Le maire d’Allauch Lionel De Cala multiplie les appels à une réforme de la loi Solidarité et Renouvellement Urbains, adoptée en 2000 sous l’impulsion du ministre communiste Jean-Claude Gayssot. Ce texte impose aux communes un quota minimal de logements sociaux. Le responsable local a profité de l’approche des élections sénatoriales, qui auront lieu dans deux semaines, pour relancer le débat sur cette législation qu’il juge inadaptée aux réalités de terrain.

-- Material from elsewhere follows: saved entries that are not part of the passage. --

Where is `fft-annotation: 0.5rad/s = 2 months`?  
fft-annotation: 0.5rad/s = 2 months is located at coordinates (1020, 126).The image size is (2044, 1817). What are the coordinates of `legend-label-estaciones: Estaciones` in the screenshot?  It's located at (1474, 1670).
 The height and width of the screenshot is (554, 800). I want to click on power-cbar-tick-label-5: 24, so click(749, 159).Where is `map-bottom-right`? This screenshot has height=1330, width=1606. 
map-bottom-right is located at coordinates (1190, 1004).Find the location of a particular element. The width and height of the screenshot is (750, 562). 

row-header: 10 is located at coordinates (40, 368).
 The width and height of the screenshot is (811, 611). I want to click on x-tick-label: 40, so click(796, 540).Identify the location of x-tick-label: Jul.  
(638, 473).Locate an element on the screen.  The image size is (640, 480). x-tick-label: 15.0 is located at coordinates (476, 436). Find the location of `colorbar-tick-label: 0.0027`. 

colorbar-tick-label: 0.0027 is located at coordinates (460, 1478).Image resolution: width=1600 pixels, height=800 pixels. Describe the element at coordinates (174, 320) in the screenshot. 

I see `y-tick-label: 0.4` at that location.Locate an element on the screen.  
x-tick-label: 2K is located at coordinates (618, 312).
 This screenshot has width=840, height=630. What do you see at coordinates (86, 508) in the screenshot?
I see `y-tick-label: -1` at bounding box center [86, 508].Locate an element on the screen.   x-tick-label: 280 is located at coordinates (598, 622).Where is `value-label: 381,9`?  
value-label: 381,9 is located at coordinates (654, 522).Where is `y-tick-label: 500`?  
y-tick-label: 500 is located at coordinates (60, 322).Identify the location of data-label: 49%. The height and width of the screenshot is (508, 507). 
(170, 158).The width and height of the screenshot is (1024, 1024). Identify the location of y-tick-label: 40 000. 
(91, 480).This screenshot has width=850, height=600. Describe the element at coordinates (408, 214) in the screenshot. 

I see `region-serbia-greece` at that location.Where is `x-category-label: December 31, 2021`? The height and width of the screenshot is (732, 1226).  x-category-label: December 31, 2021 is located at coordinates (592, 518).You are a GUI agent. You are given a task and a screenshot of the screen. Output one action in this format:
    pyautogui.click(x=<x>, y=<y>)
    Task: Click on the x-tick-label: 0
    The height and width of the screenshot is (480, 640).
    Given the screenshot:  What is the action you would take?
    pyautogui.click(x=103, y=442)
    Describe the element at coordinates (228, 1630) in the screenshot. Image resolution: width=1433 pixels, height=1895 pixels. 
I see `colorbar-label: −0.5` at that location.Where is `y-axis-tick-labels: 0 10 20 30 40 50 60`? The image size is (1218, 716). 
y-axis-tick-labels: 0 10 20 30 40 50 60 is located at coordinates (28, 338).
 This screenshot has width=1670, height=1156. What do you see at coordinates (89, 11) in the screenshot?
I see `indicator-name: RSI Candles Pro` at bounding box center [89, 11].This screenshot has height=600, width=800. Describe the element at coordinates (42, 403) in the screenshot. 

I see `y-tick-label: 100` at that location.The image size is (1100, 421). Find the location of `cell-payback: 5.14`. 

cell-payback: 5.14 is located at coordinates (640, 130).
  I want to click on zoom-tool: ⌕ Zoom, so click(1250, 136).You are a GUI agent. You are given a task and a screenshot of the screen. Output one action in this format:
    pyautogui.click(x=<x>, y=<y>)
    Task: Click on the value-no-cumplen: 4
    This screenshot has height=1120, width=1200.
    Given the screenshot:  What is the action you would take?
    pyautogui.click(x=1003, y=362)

Des contraintes géographiques insurmontables
La commune des Bouches-du-Rhône se heurte à des contraintes naturelles majeures : 80% de son territoire est occupé par des collines et des massifs protégés. Cette configuration limite drastiquement les possibilités de construction. Allauch fait partie des 49 villes sanctionnées financièrement dans le département pour ne pas avoir atteint les objectifs fixés par l’État. L’amende s’élève à près de 1,4 million d’euros, une somme que la municipalité conteste vivement.
Lionel De Cala argue que la loi actuelle ne tient pas compte des spécificités géographiques locales. Les massifs protégés rendent impossible toute extension urbaine significative. Le maire mise sur le calendrier politique pour faire entendre sa position auprès des futurs sénateurs, espérant obtenir une modification législative qui intégrerait mieux les contraintes topographiques des territoires.